DIRECTIONS FOR THIS TASK => Each line from the one with "Open the emoacht publisher link" through the last line of the material is to be printed exactly; no other line and no picture belongs in the copy.

────────

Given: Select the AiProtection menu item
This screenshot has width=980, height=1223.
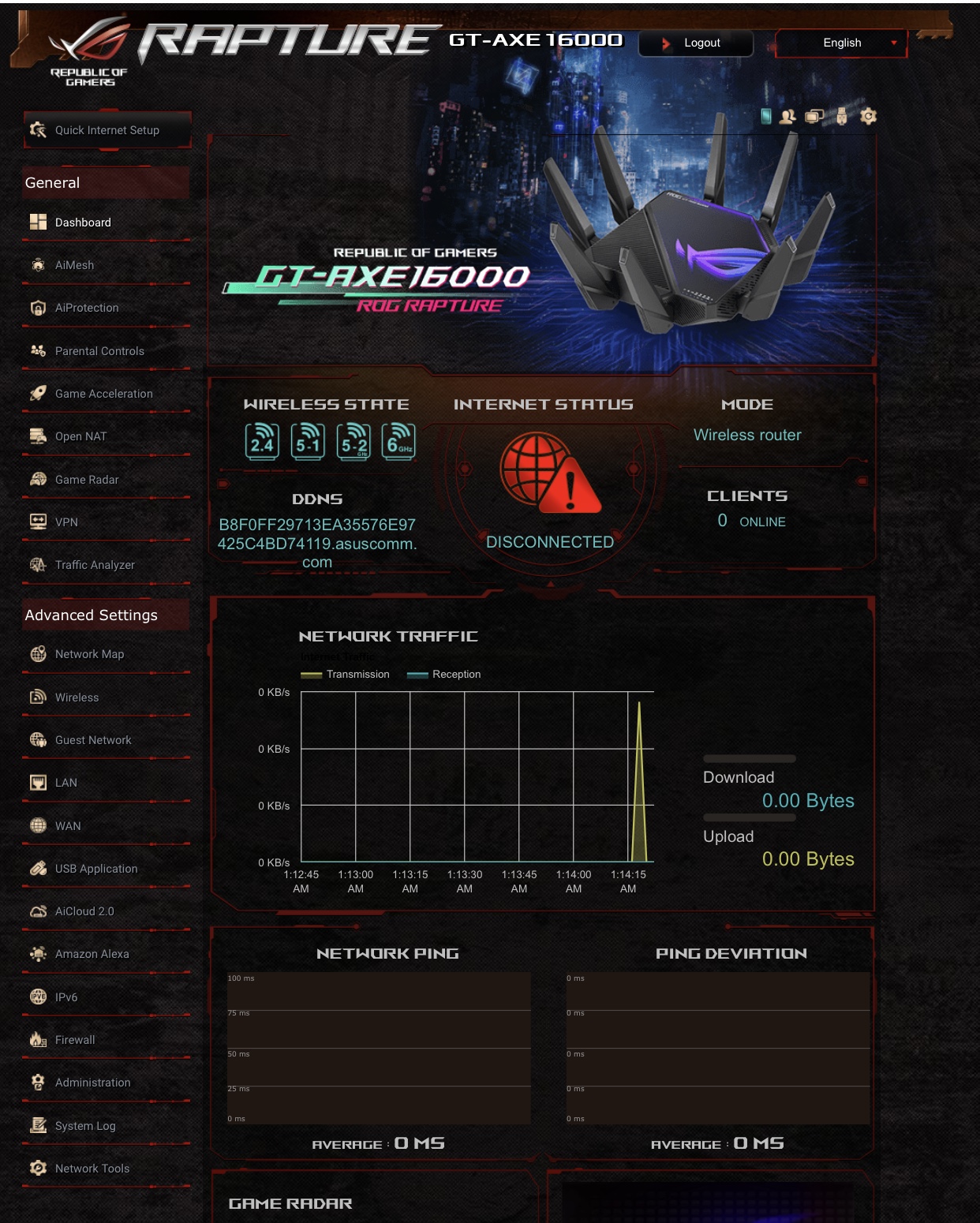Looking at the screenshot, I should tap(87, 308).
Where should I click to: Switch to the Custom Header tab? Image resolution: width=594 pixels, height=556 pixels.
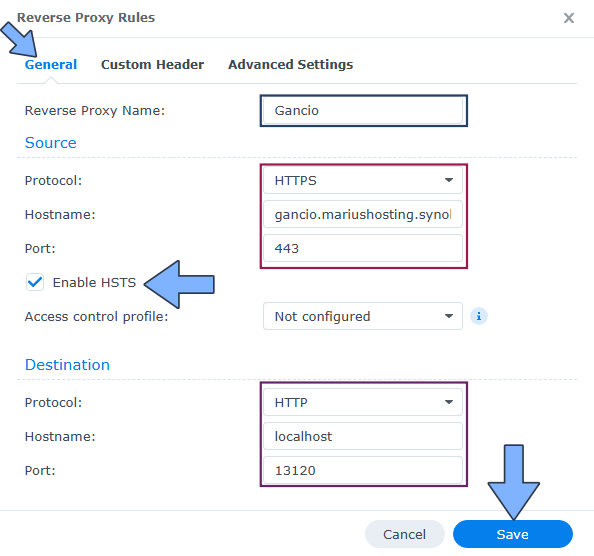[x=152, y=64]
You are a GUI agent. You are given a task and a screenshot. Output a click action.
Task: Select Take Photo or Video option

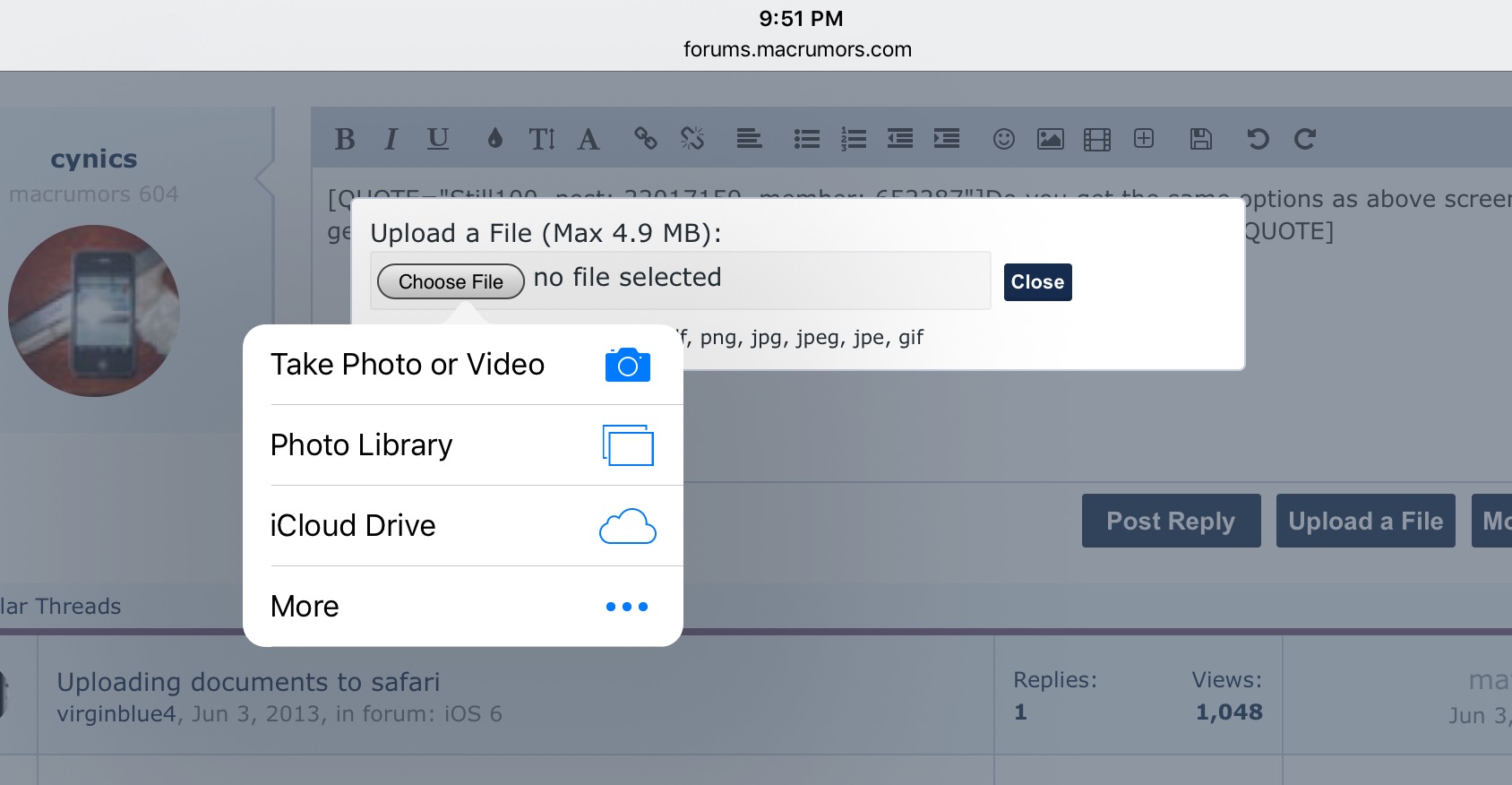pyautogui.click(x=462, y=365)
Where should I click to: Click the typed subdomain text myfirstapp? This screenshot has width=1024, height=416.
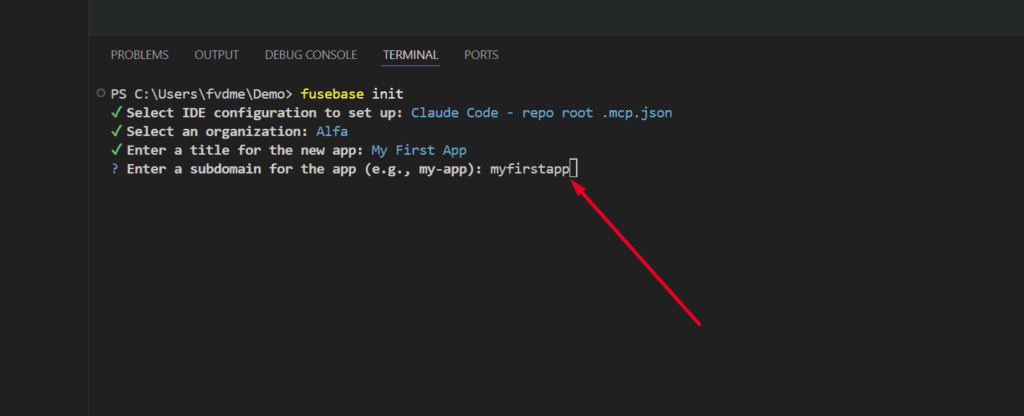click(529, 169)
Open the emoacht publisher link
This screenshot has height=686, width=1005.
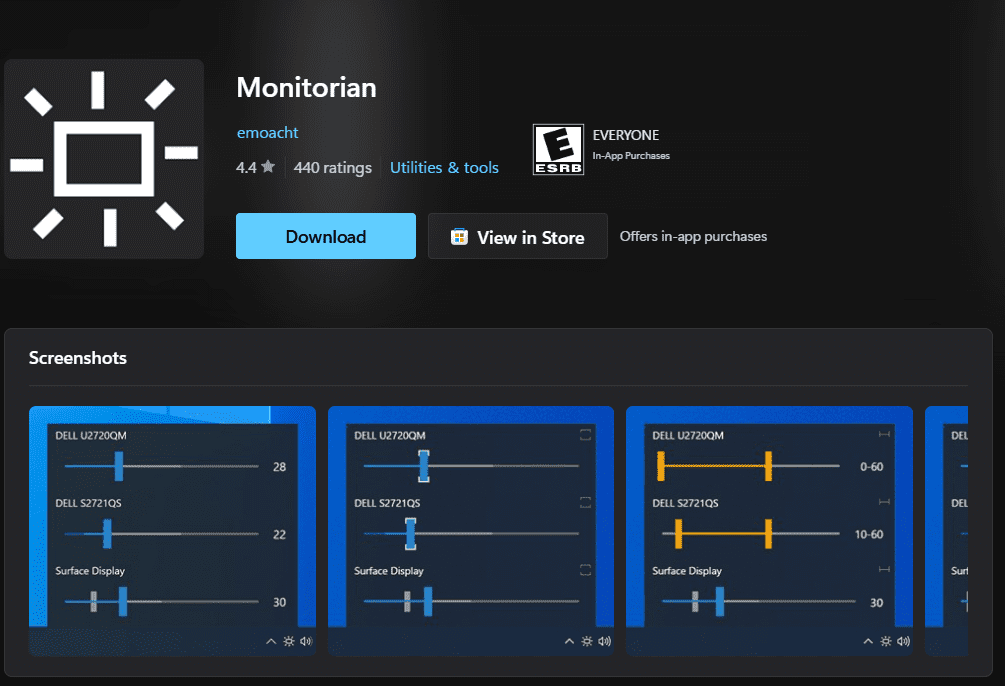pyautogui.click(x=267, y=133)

────────

OUTPUT =>
Open the emoacht publisher link
This screenshot has height=686, width=1005.
pyautogui.click(x=267, y=133)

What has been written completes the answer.